• Instructions to follow:
Write out the entries below exactly, from the first line to the one with "Toggle the Preview", both ends included.
Content starts
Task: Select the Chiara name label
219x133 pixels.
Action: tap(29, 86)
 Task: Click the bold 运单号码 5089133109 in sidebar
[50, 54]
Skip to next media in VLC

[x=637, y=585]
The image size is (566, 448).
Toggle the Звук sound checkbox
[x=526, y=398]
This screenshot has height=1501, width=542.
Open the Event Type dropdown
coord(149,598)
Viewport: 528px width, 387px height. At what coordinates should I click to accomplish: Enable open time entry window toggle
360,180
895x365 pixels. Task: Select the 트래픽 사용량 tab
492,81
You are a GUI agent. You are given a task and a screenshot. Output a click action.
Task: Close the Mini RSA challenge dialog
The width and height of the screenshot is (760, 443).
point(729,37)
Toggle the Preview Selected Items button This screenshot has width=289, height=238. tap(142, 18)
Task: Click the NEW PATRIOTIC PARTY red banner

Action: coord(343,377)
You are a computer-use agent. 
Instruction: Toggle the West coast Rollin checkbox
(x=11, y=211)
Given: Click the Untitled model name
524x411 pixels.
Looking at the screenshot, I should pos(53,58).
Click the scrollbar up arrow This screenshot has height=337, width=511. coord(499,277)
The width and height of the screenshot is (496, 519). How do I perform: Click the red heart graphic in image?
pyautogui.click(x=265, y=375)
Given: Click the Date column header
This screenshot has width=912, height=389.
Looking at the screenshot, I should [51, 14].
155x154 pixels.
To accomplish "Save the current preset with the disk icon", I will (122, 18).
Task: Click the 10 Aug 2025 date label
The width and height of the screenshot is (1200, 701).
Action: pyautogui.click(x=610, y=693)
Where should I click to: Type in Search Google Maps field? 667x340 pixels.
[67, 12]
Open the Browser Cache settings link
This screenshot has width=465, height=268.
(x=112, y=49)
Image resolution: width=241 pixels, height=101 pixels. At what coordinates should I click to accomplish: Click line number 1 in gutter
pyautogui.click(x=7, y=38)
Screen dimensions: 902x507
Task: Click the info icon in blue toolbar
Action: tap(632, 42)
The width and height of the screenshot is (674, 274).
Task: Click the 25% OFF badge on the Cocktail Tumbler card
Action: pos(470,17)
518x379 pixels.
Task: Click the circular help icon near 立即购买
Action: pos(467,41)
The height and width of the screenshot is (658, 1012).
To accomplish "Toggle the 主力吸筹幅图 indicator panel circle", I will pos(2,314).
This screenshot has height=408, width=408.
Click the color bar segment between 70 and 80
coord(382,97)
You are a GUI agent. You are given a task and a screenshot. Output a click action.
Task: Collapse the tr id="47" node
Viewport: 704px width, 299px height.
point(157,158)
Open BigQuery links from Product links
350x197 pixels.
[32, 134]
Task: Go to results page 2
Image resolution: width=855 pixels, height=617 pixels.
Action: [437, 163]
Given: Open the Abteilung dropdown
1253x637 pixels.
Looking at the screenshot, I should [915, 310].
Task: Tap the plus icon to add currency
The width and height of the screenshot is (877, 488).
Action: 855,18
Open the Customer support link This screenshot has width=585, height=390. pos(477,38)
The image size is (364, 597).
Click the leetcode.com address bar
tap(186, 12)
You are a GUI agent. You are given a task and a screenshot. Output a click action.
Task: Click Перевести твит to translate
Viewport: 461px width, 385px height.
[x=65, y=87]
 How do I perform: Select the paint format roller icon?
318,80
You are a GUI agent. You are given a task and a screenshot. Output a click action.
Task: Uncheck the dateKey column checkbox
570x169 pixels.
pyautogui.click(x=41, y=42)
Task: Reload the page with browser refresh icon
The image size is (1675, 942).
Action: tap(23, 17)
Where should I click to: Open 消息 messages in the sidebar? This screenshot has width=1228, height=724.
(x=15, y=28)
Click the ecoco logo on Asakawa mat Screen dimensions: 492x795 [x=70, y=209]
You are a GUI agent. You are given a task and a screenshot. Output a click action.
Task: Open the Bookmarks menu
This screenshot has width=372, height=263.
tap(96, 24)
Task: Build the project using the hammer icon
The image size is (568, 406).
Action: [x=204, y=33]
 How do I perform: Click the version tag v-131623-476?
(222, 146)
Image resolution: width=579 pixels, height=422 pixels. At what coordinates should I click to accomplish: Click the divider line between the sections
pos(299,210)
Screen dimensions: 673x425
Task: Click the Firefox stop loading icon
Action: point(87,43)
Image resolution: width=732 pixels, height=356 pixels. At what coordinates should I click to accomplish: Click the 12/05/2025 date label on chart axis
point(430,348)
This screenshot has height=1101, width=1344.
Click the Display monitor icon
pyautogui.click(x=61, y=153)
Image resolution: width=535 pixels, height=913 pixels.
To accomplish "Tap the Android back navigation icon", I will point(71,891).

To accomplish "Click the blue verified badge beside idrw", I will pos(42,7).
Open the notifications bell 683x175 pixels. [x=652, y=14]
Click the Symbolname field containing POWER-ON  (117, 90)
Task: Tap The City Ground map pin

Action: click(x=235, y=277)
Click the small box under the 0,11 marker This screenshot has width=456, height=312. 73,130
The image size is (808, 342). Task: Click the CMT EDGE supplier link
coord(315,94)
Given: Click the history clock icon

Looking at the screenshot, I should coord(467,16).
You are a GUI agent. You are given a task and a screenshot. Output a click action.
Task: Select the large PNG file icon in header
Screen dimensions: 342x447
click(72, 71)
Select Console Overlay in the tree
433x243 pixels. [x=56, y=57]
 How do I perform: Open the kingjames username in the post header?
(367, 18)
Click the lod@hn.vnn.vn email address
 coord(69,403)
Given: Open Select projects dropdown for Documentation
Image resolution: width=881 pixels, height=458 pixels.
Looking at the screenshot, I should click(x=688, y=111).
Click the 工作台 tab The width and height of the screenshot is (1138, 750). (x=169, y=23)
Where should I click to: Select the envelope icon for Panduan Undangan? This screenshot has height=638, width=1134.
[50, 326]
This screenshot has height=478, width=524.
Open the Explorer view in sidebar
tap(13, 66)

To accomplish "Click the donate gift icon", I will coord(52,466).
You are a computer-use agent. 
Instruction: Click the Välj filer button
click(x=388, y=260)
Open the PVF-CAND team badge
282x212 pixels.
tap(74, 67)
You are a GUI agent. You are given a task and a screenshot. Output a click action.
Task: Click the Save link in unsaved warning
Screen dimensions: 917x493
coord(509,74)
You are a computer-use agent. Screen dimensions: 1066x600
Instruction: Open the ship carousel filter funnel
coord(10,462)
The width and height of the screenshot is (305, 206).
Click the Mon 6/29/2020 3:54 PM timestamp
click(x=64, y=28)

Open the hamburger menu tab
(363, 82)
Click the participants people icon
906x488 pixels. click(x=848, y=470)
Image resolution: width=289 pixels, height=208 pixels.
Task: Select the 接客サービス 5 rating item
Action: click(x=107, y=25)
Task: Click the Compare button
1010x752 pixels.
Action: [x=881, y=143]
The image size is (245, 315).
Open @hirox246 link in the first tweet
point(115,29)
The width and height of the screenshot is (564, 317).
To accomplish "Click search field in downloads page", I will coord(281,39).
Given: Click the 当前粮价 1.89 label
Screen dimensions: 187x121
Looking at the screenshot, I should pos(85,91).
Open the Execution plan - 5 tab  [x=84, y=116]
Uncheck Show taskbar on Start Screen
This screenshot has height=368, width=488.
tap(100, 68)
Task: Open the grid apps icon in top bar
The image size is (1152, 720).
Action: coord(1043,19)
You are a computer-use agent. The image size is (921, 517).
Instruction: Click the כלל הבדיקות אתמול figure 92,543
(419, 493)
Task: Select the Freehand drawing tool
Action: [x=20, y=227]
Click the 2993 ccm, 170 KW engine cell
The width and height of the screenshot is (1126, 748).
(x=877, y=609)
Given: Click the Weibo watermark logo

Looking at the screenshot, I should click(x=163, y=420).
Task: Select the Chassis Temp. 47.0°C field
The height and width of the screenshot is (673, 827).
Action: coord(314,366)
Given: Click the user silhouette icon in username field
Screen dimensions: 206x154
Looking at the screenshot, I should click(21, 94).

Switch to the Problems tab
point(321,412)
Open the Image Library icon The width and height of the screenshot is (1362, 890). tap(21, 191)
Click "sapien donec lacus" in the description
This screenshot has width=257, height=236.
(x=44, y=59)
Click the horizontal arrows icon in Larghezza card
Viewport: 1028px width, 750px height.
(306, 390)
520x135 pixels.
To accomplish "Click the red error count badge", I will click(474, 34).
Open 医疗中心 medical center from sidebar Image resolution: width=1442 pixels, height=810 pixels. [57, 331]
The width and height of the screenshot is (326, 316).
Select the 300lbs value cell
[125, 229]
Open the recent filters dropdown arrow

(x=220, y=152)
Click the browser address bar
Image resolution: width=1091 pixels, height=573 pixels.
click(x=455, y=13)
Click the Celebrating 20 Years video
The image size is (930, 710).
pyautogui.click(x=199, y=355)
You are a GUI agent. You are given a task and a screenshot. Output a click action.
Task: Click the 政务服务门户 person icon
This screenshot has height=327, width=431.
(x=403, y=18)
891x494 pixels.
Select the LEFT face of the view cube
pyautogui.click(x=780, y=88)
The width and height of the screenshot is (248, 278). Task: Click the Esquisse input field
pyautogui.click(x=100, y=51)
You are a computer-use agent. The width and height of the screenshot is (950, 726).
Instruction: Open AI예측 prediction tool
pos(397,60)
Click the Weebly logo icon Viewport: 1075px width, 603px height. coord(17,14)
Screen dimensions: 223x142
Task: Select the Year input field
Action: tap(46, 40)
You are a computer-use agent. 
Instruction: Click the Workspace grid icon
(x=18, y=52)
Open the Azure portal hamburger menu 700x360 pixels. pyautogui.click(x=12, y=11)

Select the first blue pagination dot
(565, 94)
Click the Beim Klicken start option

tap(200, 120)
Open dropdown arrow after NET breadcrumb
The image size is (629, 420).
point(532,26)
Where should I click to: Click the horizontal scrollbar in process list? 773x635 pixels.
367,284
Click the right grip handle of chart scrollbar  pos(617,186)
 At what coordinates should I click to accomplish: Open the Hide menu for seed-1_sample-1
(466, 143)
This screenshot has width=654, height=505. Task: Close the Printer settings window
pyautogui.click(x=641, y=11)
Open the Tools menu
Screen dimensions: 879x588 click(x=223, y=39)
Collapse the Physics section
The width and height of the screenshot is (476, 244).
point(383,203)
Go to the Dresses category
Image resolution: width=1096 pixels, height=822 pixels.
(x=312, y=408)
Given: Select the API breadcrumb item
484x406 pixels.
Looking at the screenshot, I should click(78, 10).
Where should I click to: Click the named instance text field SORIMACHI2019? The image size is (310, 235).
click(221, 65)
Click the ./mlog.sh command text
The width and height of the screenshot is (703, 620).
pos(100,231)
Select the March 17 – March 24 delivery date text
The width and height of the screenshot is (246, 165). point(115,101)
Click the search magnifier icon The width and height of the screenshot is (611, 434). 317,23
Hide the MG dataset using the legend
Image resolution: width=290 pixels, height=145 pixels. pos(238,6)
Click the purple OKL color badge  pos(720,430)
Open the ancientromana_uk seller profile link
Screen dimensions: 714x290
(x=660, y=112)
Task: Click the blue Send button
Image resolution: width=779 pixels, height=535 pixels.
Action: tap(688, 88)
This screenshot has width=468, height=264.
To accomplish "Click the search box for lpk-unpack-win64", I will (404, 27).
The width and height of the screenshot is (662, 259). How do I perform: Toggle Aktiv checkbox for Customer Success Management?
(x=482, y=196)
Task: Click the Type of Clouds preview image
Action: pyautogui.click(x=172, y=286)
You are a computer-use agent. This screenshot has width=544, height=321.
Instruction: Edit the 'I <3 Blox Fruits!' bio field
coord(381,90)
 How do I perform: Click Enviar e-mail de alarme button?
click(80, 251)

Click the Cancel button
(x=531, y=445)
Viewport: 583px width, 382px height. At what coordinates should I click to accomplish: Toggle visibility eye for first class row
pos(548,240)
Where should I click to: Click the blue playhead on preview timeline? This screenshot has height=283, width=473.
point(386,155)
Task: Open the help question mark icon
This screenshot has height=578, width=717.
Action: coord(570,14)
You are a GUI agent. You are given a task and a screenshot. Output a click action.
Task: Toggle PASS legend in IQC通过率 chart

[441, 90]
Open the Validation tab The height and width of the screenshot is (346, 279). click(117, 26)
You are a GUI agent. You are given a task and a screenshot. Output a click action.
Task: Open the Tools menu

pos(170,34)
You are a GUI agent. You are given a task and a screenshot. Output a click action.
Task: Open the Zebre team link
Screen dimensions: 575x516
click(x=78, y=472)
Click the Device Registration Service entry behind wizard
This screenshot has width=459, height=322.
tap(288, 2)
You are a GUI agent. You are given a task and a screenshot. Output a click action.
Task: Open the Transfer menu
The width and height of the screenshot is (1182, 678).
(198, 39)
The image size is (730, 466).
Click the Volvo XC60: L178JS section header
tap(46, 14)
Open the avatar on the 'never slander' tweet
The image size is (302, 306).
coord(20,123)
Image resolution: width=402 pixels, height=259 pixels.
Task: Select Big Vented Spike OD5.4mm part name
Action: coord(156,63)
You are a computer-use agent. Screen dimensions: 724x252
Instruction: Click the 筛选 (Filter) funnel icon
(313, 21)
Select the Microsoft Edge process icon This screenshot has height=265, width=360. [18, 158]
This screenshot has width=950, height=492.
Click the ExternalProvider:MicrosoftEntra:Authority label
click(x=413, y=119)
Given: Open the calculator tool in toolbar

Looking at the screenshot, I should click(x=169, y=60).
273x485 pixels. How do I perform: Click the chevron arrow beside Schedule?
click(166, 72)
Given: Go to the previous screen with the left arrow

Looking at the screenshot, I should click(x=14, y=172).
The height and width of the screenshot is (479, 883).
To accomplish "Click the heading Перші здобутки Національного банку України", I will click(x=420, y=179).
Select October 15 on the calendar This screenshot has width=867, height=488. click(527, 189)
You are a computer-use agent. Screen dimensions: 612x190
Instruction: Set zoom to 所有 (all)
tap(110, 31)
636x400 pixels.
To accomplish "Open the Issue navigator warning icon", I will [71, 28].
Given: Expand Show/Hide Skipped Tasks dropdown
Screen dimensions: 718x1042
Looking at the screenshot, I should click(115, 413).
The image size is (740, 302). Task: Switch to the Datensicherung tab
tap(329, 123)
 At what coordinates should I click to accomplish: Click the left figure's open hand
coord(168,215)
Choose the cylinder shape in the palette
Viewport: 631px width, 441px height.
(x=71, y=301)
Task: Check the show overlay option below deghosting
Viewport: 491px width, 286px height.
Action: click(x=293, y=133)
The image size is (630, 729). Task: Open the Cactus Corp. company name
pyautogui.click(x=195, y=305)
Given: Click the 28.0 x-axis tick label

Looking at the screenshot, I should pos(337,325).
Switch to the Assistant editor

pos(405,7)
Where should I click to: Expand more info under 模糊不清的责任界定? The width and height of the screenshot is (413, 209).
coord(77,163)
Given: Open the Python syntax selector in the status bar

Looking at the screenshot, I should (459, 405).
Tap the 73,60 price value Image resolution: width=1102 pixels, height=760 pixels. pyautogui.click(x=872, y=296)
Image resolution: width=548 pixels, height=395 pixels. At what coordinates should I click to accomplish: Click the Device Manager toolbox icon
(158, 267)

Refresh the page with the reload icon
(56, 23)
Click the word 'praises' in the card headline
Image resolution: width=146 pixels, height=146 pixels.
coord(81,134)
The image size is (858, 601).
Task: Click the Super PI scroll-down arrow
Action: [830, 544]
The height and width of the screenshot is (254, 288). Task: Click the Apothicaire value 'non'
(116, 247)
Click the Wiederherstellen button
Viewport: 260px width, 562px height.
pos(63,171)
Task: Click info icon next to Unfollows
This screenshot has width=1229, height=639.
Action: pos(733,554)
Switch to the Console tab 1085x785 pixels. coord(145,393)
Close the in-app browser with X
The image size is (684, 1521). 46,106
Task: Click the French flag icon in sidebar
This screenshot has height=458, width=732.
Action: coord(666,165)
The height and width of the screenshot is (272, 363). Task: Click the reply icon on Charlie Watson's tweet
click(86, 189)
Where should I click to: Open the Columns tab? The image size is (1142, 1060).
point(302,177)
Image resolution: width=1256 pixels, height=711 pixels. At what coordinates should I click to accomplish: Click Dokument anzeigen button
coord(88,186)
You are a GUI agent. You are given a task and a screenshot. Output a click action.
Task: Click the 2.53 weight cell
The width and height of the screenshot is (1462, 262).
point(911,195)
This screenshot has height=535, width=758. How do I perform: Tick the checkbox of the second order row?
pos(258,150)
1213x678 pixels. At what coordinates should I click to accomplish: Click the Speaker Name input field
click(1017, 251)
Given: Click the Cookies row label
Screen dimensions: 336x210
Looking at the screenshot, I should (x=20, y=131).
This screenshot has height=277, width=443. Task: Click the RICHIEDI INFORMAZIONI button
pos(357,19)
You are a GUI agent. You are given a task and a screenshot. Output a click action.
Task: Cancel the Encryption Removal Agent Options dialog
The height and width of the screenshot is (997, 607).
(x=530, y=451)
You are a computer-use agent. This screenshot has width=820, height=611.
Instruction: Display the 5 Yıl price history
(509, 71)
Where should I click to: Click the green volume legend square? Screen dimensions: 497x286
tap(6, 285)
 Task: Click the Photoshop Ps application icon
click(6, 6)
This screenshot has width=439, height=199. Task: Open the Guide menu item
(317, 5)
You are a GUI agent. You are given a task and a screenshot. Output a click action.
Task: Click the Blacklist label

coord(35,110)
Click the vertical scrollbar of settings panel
Content ends
• Exercise response:
Task: Select the Chiara name label
219x133 pixels.
Action: tap(29, 86)
 Task: Click the bold 运单号码 5089133109 in sidebar
[50, 54]
Skip to next media in VLC

[x=637, y=585]
The image size is (566, 448).
Toggle the Звук sound checkbox
[x=526, y=398]
This screenshot has height=1501, width=542.
Open the Event Type dropdown
coord(149,598)
Viewport: 528px width, 387px height. At what coordinates should I click to accomplish: Enable open time entry window toggle
360,180
895x365 pixels. Task: Select the 트래픽 사용량 tab
492,81
You are a GUI agent. You are given a task and a screenshot. Output a click action.
Task: Close the Mini RSA challenge dialog
The width and height of the screenshot is (760, 443).
point(729,37)
Toggle the Preview Selected Items button This screenshot has width=289, height=238. tap(142, 18)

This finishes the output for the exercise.